Calculate the area under a curve using a trapezoidal rule.

Parameters:: curve (tuple[Union[Sequence[float], GenericAlias[float64]], Union[Sequence[float], GenericAlias[float64]]]) – A tuple with 2 1D sequences of floating point numbers representing the first and second coordinate of the curve whose you want to evaluate AUC for.
Return type:: float
Returns:: The area under the curve (floating point scalar).

credible.curves.average_metric(curve)[source]¶

Calculate the area under a curve using a rectangle rule.

Typically used to calculate the average precision (AP) as in: https://en.wikipedia.org/wiki/Evaluation_measures_(information_retrieval)#Average_precision

\[\begin{split}\text{AP} &= \sum_n (R_n - R_{n-1}) P_n \\ \text{AP} &= \sum_n (curve1[n] - curve1[n-1]) curve0[n]\end{split}\]

According to the scikit-learn documentation for sklearn.metrics.average_precision_score(), this implementation “is different from computing the area under the precision-recall curve with the trapezoidal rule, which uses linear interpolation and can be too optimistic”.

Note

Due to differences in the way this package computes the precision-recall curve (does not add an extra (1.0, 0.0) at the end of the PR curve like sklearn does, see documentation for sklearn.metrics.precision_recall_curve()), we compensate this here.

Parameters:: curve (tuple[Union[Sequence[float], GenericAlias[float64]], Union[Sequence[float], GenericAlias[float64]]]) – A tuple with 2 1D sequences of floating point numbers representing the first and second coordinate of the curve whose you want to evaluate AUC for.
Return type:: float
Returns:: The area under the curve (floating point scalar).

credible.curves.estimated_ci_coverage(ci_functor, rng, n=100)[source]¶

Return the approximate coverage of a credible region or confidence interval estimator.

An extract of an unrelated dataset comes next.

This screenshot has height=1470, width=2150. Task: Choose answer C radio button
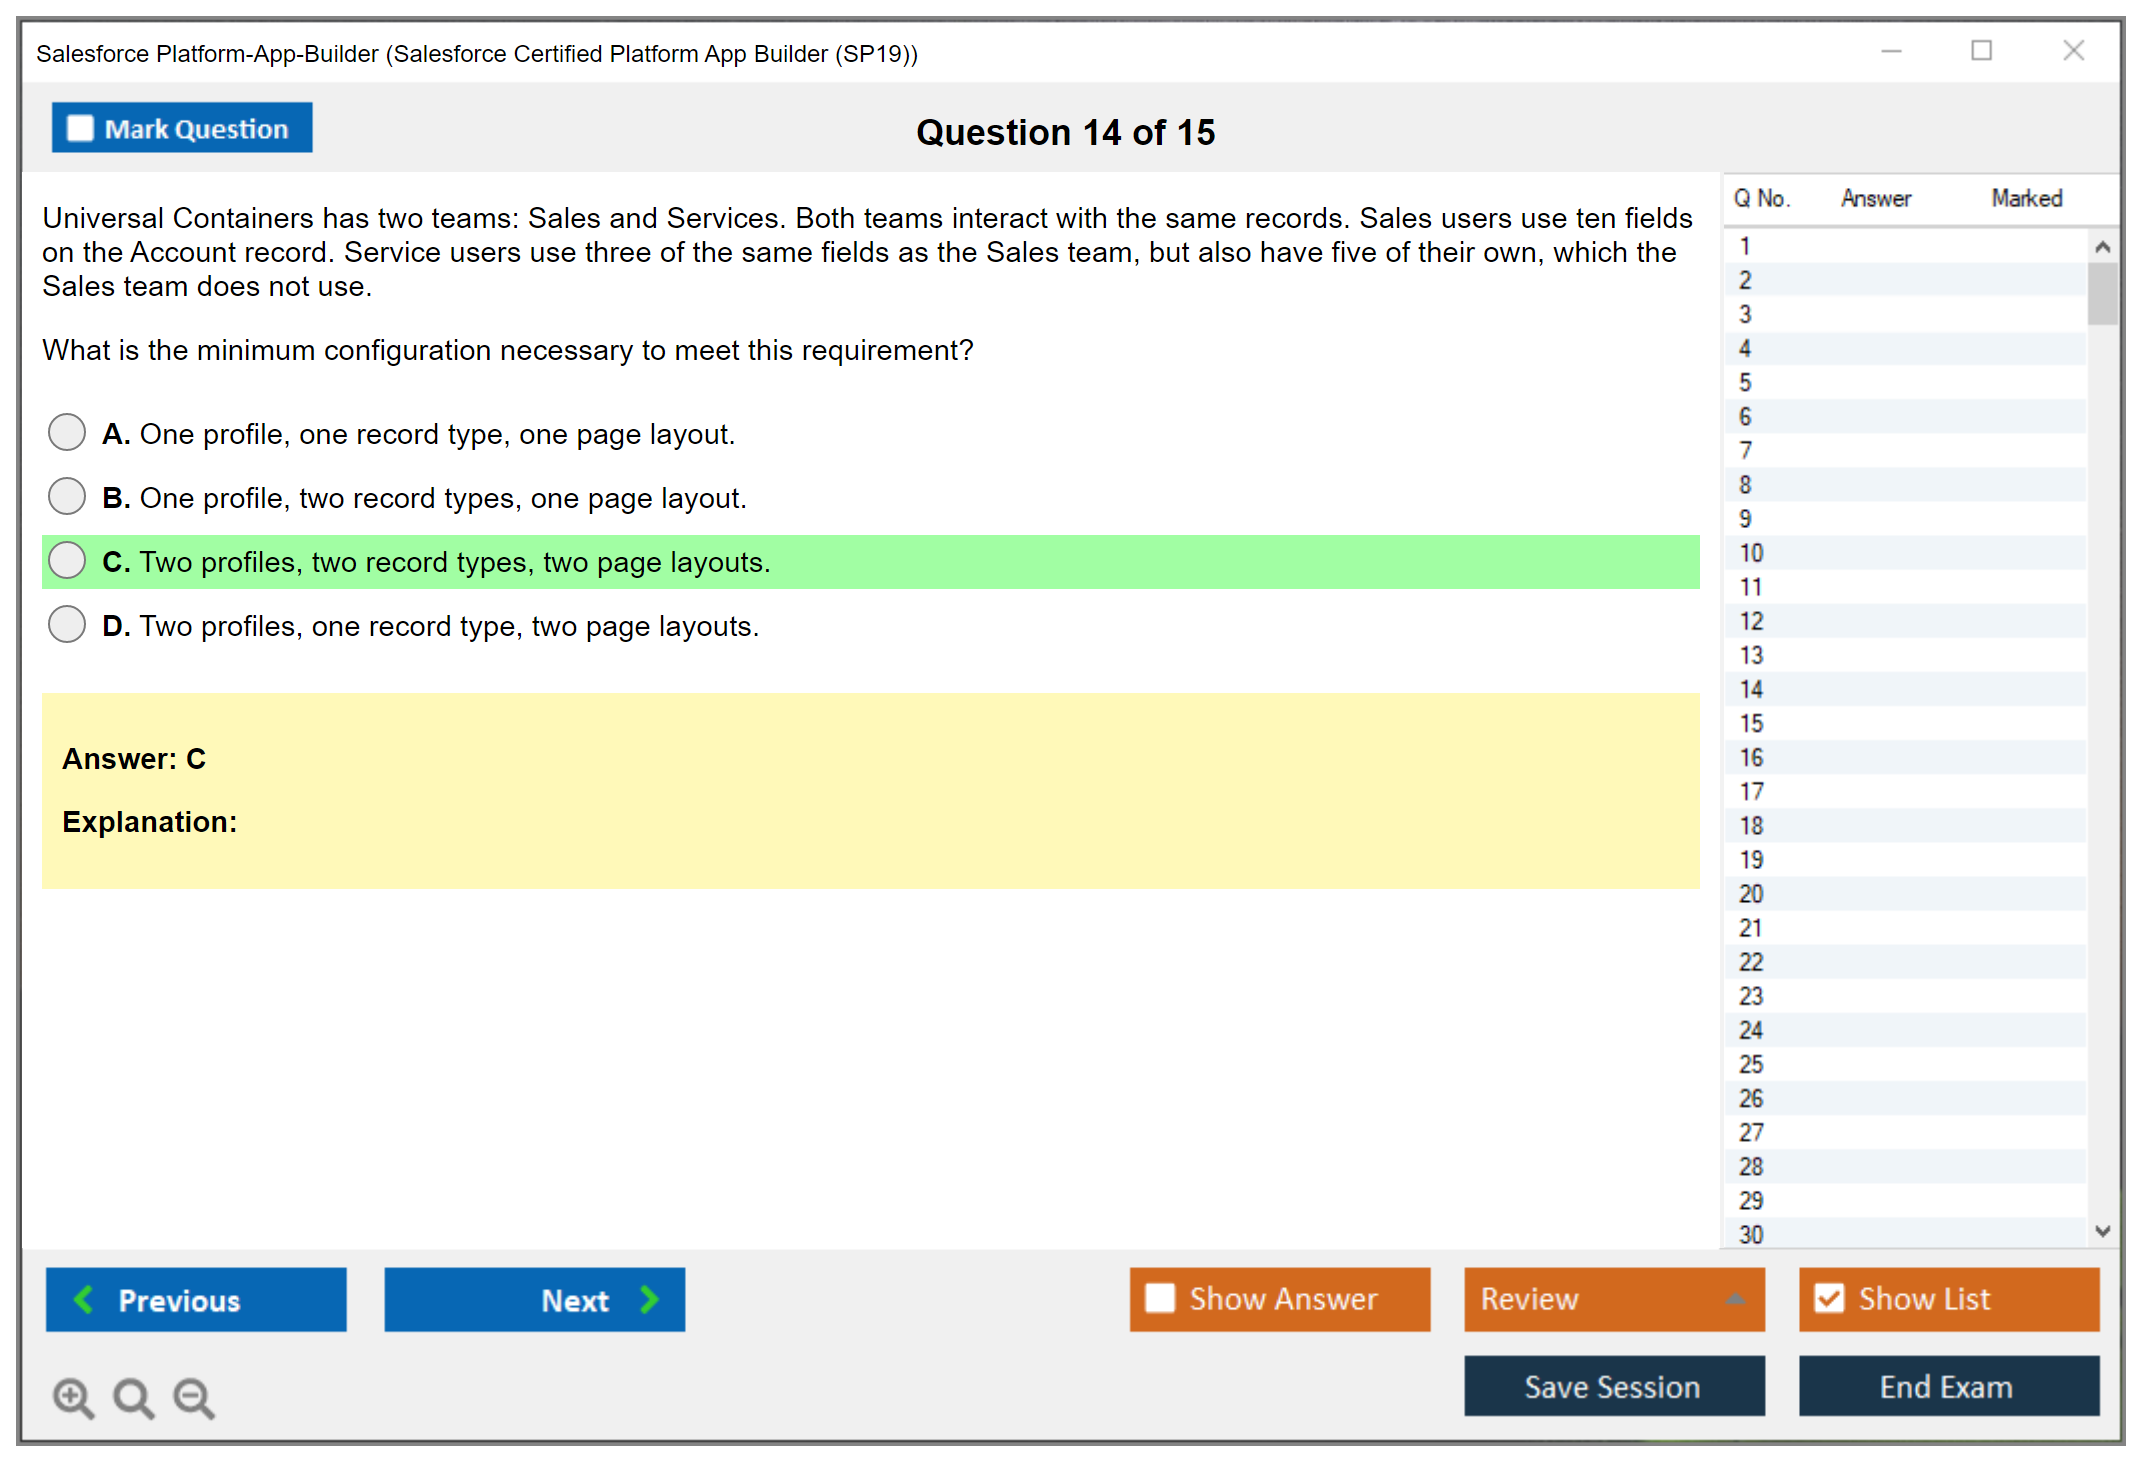pos(67,561)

Reference: This blog post.

Parameters:

ci_functor (Callable[[Iterable[int], Iterable[int]], tuple[GenericAlias[float64], GenericAlias[float64], GenericAlias[float64]]]) – A callable that accepts k, the number of successes (1D integer numpy.ndarray), l (1D integer numpy.ndarray), the number of failures to account for in the estimation of the interval/region. This function must return two float parameters only corresponding to the lower and upper bounds of the credible region or confidence interval being estimated.
rng (Generator) – An initialized numpy random number generator.
n (int) – The number of bernoulli trials to consider on the binomial distribution. This represents the total number of samples you’d have for your experiment.

Return type:

GenericAlias[float64]

Returns:

The actual coverage curve, you can expect. The first row corresponds to the values of p that were probed. The second row, the actual coverage considering a simulated binomial distribution with size n.